NITE: Executive Summary

In response to recommendations from the DTC Science Advisory Board and the UCACN, and discussions with NCEP leadership, the DTC undertook the task of creating a design for an infrastructure to facilitate development of NCEP numerical models by scientists both within and outside of EMC. Requirements for this NWP Information Technology Environment, or NITE, are based on a survey of potential NITE users, information obtained during site visits to EMC, UKMO, and ECMWF, discussions with focus groups, and reviews of various existing model development systems. The NITE design put forth to address these requirements includes the following elements:

  • Data management and experiment database. The data management element provides scientists with access to input datasets (model and observations), a mechanism for storing selected output from all experiments and tools for browsing, interrogating, subsetting, and easily retrieving data. An important aspect of this element is establishing standards for storing model and observation datasets, as well as their metadata. Another important aspect of the data management element is capturing all metadata pertaining to an experiment. To facilitate sharing of information, NITE needs to record information on key aspects of the experiment setup, such as provenance of source code and scripts, configuration files, and namelist parameters, in a searchable database.

  • Source code management and build systems. Single SVN code repositories or distributed Git repositories need to be available for all workflow components run within NITE. This will support code unification and collaboration between developers. Code repositories need to be available outside of the NCEP firewall, where the community can access them. Fast, parallel build systems should be implemented to efficiently build all workflow components of a suite before experiments are conducted.

  • Suite definition and configuration tools. All configurable aspects of a suite are abstracted to files that can be edited to create the experiments. No aspects of the directory structure, batch system, namelist parameters etc. are hardcoded in the scripts or source code. Predefined suites are provided as a starting point for creating experiments, with scientists also having the option to compose their own suites.

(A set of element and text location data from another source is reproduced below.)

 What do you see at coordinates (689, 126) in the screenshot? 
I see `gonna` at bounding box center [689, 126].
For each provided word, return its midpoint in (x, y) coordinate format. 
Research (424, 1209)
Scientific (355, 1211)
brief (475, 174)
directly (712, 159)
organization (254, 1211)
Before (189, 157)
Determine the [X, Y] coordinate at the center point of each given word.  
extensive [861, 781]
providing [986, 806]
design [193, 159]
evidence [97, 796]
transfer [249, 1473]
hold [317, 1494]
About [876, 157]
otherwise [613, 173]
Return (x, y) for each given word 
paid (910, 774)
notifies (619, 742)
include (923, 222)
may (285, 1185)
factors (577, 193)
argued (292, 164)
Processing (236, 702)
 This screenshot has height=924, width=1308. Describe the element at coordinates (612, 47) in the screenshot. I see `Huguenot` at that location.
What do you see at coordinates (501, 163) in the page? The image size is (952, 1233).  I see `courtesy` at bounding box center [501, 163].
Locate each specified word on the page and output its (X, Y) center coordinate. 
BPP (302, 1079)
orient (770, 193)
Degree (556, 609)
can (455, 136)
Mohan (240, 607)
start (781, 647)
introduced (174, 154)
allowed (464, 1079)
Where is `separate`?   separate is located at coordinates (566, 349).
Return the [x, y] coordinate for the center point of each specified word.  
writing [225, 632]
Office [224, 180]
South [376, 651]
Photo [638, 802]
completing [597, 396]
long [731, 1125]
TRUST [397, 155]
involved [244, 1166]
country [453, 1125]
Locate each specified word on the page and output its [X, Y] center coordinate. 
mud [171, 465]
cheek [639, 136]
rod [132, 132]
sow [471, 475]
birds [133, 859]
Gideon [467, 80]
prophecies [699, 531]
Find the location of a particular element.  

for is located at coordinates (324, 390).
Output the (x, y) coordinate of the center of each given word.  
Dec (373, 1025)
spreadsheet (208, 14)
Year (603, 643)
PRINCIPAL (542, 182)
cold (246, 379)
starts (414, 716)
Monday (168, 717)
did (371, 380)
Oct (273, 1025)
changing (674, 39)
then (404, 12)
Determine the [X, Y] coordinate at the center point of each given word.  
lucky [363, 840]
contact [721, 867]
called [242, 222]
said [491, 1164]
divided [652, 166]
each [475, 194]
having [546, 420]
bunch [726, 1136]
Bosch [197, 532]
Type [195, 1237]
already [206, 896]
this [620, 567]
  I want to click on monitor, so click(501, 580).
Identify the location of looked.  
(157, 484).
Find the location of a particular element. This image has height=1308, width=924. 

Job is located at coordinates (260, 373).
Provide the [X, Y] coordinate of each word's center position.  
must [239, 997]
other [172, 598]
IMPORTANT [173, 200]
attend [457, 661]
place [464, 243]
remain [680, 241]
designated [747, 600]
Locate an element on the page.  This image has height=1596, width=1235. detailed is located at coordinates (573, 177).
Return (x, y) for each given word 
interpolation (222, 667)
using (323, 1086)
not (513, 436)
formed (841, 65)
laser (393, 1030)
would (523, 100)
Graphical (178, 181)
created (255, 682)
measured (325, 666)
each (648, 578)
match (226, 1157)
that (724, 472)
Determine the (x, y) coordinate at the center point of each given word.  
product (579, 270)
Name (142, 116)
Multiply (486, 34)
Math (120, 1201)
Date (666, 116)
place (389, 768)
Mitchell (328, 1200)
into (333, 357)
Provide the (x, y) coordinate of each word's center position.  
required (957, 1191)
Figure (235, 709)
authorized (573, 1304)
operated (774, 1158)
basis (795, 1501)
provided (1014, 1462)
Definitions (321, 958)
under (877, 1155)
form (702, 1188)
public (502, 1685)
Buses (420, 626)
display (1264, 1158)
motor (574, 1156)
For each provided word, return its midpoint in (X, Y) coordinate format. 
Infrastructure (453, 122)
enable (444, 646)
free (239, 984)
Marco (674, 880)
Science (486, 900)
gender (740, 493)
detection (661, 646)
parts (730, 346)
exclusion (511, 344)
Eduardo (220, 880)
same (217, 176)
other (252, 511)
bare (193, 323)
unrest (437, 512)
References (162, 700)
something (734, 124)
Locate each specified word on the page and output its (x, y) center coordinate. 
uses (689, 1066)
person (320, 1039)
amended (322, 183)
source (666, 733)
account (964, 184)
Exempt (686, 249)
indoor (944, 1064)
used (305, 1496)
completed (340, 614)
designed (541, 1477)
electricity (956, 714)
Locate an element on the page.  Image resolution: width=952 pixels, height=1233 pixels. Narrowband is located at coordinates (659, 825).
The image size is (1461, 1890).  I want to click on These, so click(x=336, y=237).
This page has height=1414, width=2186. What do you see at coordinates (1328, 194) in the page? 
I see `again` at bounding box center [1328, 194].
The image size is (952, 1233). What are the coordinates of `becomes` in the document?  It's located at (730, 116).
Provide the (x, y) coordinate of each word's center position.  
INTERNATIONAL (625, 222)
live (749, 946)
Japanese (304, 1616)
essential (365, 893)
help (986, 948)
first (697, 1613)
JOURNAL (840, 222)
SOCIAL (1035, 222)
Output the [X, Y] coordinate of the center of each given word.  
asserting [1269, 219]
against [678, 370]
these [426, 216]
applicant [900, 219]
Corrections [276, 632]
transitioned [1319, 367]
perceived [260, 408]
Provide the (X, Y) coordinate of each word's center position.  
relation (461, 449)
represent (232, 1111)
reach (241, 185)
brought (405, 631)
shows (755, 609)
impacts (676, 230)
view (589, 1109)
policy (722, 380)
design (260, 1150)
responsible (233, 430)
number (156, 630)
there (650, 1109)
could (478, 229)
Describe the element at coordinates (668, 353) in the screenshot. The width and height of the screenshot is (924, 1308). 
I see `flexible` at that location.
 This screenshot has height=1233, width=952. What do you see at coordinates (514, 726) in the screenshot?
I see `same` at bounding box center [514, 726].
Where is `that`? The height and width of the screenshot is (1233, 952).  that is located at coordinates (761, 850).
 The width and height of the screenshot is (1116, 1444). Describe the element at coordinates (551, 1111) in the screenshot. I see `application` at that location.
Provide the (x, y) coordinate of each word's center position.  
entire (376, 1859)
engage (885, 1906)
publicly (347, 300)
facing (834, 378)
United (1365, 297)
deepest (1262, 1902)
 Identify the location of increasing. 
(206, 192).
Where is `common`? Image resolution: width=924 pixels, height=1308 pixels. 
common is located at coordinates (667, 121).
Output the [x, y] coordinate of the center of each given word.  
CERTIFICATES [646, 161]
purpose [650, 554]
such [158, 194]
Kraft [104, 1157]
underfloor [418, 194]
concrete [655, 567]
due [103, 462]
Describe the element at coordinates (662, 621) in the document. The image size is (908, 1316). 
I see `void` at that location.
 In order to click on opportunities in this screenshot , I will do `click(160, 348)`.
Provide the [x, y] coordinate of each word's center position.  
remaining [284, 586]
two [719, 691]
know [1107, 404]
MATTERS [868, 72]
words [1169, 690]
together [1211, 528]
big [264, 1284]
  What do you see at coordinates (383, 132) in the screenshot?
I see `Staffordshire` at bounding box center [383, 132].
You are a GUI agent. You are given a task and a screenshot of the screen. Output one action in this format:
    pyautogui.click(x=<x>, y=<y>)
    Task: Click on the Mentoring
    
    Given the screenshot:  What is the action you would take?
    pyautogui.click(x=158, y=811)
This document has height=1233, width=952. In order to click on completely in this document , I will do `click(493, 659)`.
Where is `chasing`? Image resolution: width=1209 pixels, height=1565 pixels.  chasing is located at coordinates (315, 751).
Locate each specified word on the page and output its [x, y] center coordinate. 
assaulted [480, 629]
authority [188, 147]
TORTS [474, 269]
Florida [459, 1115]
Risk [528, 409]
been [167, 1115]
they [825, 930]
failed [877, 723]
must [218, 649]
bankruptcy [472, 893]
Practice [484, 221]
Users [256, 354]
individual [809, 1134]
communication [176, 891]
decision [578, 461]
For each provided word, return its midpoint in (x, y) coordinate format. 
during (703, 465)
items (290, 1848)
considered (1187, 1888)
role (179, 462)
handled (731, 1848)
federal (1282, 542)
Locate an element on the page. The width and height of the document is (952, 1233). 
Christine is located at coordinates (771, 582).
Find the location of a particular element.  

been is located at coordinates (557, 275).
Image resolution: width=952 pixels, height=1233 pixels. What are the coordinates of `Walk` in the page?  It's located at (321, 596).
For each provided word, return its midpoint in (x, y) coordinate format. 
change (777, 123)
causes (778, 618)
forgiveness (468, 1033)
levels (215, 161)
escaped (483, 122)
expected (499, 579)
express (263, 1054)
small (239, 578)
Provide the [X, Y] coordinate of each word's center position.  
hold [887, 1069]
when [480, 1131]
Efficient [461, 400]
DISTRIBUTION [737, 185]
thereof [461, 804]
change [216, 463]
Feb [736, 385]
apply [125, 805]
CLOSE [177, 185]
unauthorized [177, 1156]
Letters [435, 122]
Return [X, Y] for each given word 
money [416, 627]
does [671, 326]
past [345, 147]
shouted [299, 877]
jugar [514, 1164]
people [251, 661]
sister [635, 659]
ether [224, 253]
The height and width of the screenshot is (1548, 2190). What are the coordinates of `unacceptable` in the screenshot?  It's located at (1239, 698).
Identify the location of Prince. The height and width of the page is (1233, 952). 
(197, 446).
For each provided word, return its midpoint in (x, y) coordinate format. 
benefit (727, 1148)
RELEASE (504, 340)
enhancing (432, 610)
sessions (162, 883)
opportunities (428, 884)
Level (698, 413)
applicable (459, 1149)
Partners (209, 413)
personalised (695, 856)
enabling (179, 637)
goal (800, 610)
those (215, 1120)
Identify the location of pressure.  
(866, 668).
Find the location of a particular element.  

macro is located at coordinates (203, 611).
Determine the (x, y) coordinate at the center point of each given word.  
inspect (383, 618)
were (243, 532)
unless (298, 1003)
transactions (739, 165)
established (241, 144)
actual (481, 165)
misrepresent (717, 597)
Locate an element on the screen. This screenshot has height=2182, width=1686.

  • Scripts. The scripting for NITE is such that each workflow component within NITE (e.g., GSI) is associated with a single script, regardless of which suite is being run (e.g., NAM or RAP). Standardization of scripts reduces the overall maintenance costs for NCEP's multiple suites and helps scientists familiar with one suite quickly learn another.

  • Workflow management system. The workflow management system handles all job submission activity. Hence, the scripts used to run workflow components within NITE do not contain job submission commands. To meet long-term plans for NITE, it will be important for this workflow management system to be available for use outside of WCOSS.

  • Documentation and training. Documentation and training on all workflow components and suites available through NITE, as well as on NITE itself, are readily available through electronic means.

In addition to the elements above, standardized tools for data visualization and forecast verification need to be available to all scientists as part of NITE.

We recognize that substantial resources will be required for initial and ongoing development of NITE. However, it should be pointed out that NOAA already has several tools that can be used as a starting point for various NITE elements (e.g., MADIS, NOMADS, Rocoto, HWRF object-oriented scripts, VLab, and WRF Portal).

While the initial deployment of NITE will cause some disruption to model development, we are confident that this infrastructure will facilitate developing and running NCEP suites and will make transition of new research and development to operations more efficient and effective.